Separación por corrientes de Foucault mejora la recuperación de metales no ferrosos en residuos de construcción y demolición
Optimización de la recuperación material en residuos C&D
Un operador estadounidense especializado en el tratamiento de residuos de construcción y demolición (C&D) ha incrementado la recuperación de metales no ferrosos mediante la modernización tecnológica de sus líneas de clasificación mecánica. La empresa procesa aproximadamente 650.000 toneladas anuales de residuos en varias instalaciones situadas en la región de Nueva Inglaterra.
Históricamente, una fracción relevante de metales no ferrosos permanecía en el flujo residual y era destinada a vertedero, evidenciando limitaciones en los sistemas de separación previamente instalados.
Integración de separación por corrientes de Foucault
La mejora operativa se produjo tras la implementación progresiva de separadores por corrientes de Foucault, tecnología destinada a la recuperación automática de metales no ferromagnéticos —principalmente aluminio y otras aleaciones ligeras— mediante inducción electromagnética.
Tras la integración del primer equipo en 2018, los resultados operativos mostraron un incremento significativo en la eficiencia de recuperación:
- aumento de la fracción recuperada de metales no ferrosos del 0,4 % a más del 1,4 % respecto al total de material entrante;
- mejora de la estabilidad operativa de la línea de tratamiento;
- reducción del envío de materiales valorizables a eliminación final.
Considerando el volumen anual tratado, este incremento representa una recuperación adicional relevante de materias primas secundarias.
Impacto operativo y disponibilidad de planta
Antes de la actualización tecnológica, los sistemas existentes presentaban paradas imprevistas que obligaban ocasionalmente a omitir la etapa de separación, derivando materiales reciclables hacia la fracción rechazo y generando costes asociados a vertido.
La automatización de la separación resulta especialmente crítica en residuos C&D debido a:
- el reducido tamaño de los fragmentos metálicos;
- las altas velocidades de las cintas transportadoras;
- la limitada viabilidad de recuperación manual.

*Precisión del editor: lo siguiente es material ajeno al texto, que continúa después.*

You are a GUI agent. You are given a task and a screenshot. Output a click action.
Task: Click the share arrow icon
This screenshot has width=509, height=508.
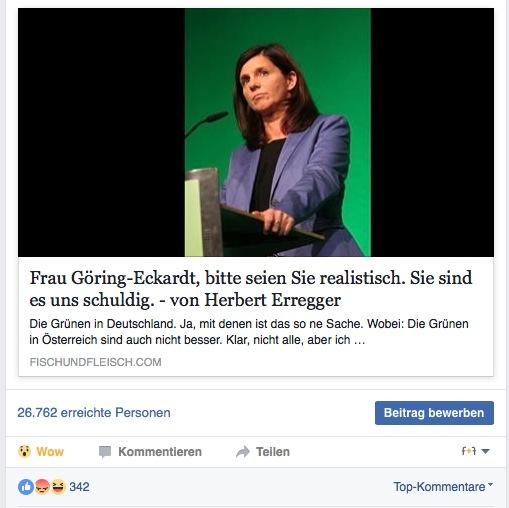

La disponibilidad continua de los equipos se traduce directamente en mayores volúmenes procesados y estabilidad económica de la operación. Uno de los separadores instalados ha operado durante nueve años sin requerir mantenimiento significativo, lo que evidencia mejoras en fiabilidad tecnológica.
Eficiencia económica y valorización de materias primas secundarias
El incremento en la recuperación material permitió transformar una fracción previamente considerada residuo en flujo valorizable. Según los datos operativos, el periodo estimado de amortización de la inversión —inicialmente previsto en 18 meses— se redujo hasta aproximadamente 15 meses, impulsado por mayores ingresos derivados de la venta de metales recuperados y la reducción de costes de eliminación.
Posteriormente, el operador amplió la instalación tecnológica hasta alcanzar seis unidades operativas distribuidas en cinco plantas, configuradas según los requerimientos específicos de cada instalación.
Implicaciones para el sector del reciclaje C&D
El caso evidencia el papel de la clasificación mecánica avanzada como herramienta clave para mejorar la circularidad de los residuos de construcción y demolición, flujo caracterizado por altos volúmenes y heterogeneidad material.
La incorporación de tecnologías de separación electromagnética contribuye a:
- aumentar la recuperación de materiales críticos y metales secundarios;
- reducir la fracción destinada a vertedero;
- mejorar la eficiencia económica de las plantas de tratamiento;
- avanzar hacia modelos de valorización material más intensivos.
Este tipo de soluciones refuerza la tendencia hacia instalaciones C&D altamente mecanizadas, donde la recuperación de fracciones de bajo tamaño adquiere un papel creciente en la rentabilidad y desempeño ambiental del reciclaje.